Assistant Professor Karun Thongprajukaew of Department of Applied Science, Faculty of Science, PSU, was selected New Generation Scientist 2016 by Foundation for the Promotion of Science and Technology under the Patronage of H.M. the King. He received a plaque in his honor from HRH Princess Maha Chakri Sirindhorn on July 27th, 2016 in honor of his work titled “Aquatic Feed Management using Digestive Enzyme Technology” which can be applied to efficiently manage the feeding of aquatic animals such as the near-extinct green turtle. Dr. Thongprajukaew explained that the first direction of the research was extracting enzyme from a live organism to digest food. This method is easy to analyze, lo-cost, and offers high efficiency when food is turned into amorphous, no dangerous chemical sediments, and can digest food in large amount. The second direction focuses on feeding system, food management, and food production that increase growth and allow most optimization of feeding. The research has been experimented with food group such as Oreochromis niloticus, Lates calcarifer, Channa striata, Macrobrachium rosenbergii, in process of studying Sepioteuthis lessoniana; also pet group like Betta splendens, Poecilia reticulate, and in process of studying Carassius auratus.
Knowledge on digestive enzyme increases feeding efficiency for example using ratio of feeding frequency to digestive enzyme activity to identify appropriate feeding frequency that is cost-effective; using starvation technique to clear up digestive tract; and using technique of re-feeding to increase appetite; or compensatory growth following starvation and re-feeding.
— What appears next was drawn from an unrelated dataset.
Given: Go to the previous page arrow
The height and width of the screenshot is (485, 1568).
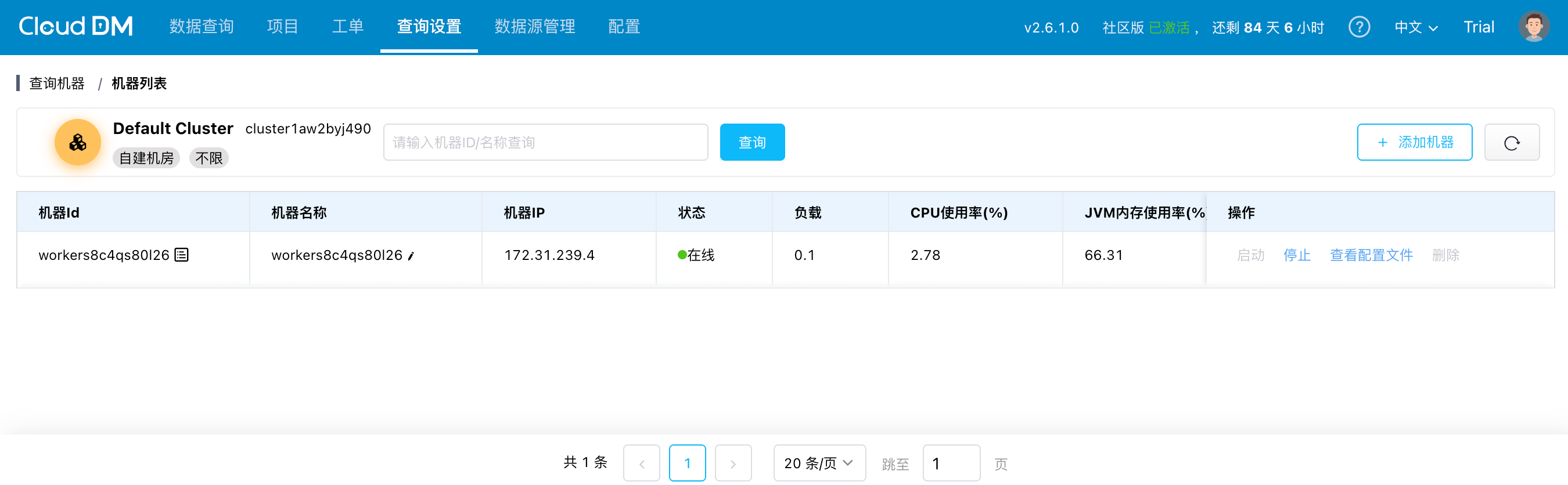Looking at the screenshot, I should [641, 463].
In a large-size ecological system, the type of digestive enzyme indicates diversity of food or prey. In addition to economical aquatic animals, there is also a study of digestive enzyme in animal waste to improve food management and nursery of the near-extinct green turtle from the process of hatching to head-start.
A joint research conducted with Research and Development of Marine Resources and the Andaman Coast has developed feeding system and food management to allow more than 95% of starvation. Research is being expanded to conserve and restore other types of sea turtles.
Dr. Karun Thongprajukaew informed that enzyme in animal waste can test the change of physiology, biochemistry, and ecology of the animals. These enzymes reside in digestive tract and the waste, some of which has film protection to ease the bowel movement and prevent dispersion of enzyme in water. The clear benefit of this approach is no disturbance or harm to the animals hence appropriate for animals that are near-extinction.
Dr. Karun also expanded the research to other economical animals like Bombyx mori through collaboration with Faculty of Science, Kasetsart University. Moreover, the research has received collaboration from Faculty of Veterinary, Rajamangala University of Technology Srivijaya, to experiment on goats. Future direction includes integration of research knowledge to improve food management of all animal groups “from feedstuff to fork”.